**Source text**
Homer's Enemy, or Why Grimey Deserved to Die For His Sins
Homer's Enemy, or Why Grimey Deserved to Die for His Sins
Something that's always interested me about Homer's Enemy is how it's sort of seen as this encapsulation of reactionary attitudes towards the American Dream - of the indignation some people feel of how people who work hard are not rewarded, yet some people just seem to get by on pure luck but, I think, the inherent truth of Homer's Enemy is just how it examines the logic of that. But I also know that Swartzwelder, as a writer, identifies way more with Homer than Grimey and sees Grimey as just an encapsulation of all the worst flaws of someone who is indignant towards this type of structure. Sure he's kind of right but he's right in a way where he just indulges himself in self-torture and revenge fantasies rather than getting at any sort of resolve. By seeing Homer as an encapsulation of all his frustrations, he misses out on so much stuff, in wake of just seeing this singular portrait of a buffoon that annoys him constantly - his main source of irritation throughout the episode, or what he comes to see as his main source.

**Excerpted records**
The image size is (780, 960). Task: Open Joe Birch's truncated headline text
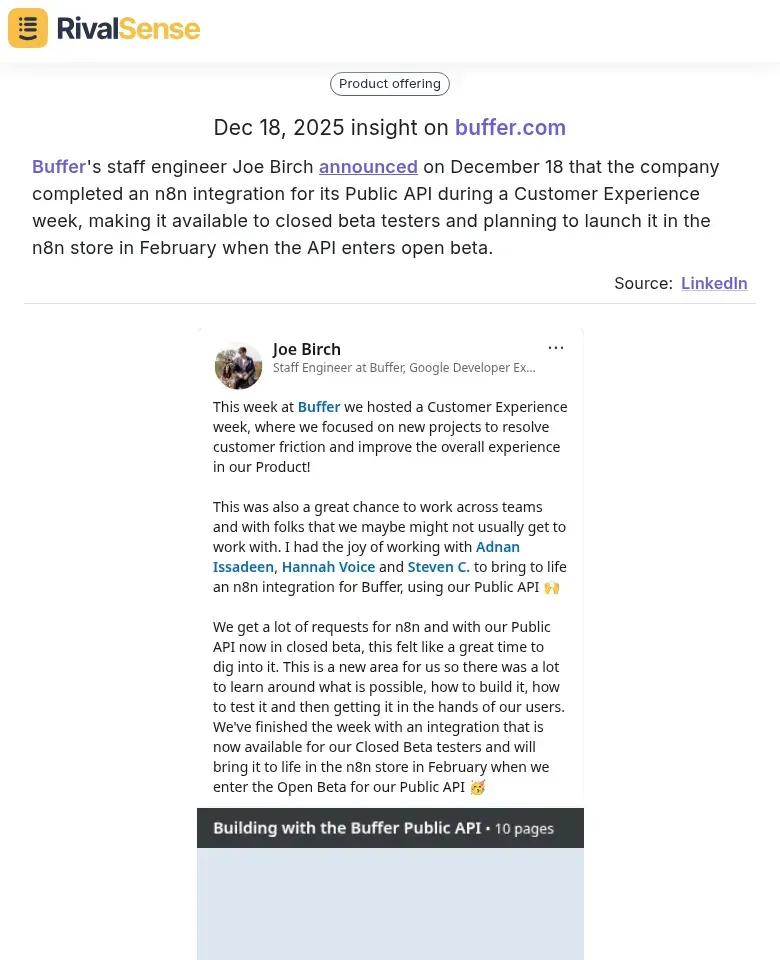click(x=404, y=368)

==

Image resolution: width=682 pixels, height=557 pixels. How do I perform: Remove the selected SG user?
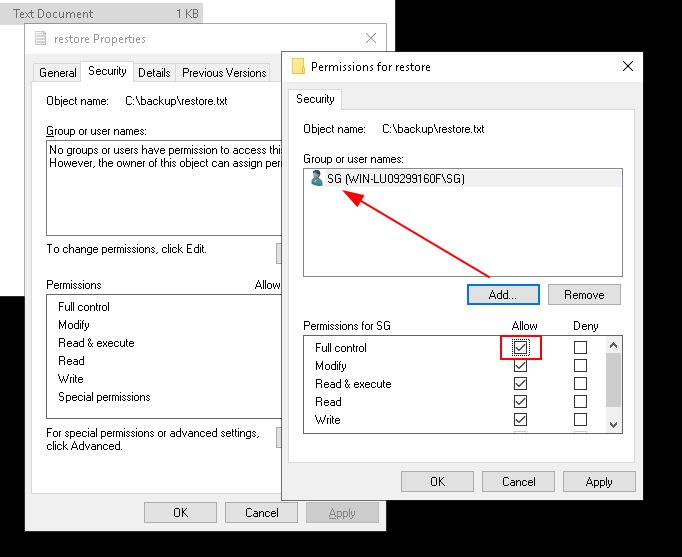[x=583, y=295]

**Problem description**
Please list every person or character the essay on Homer's Enemy refers to by name, not counting the episode title itself.

**Task result**
Swartzwelder, Homer, Grimey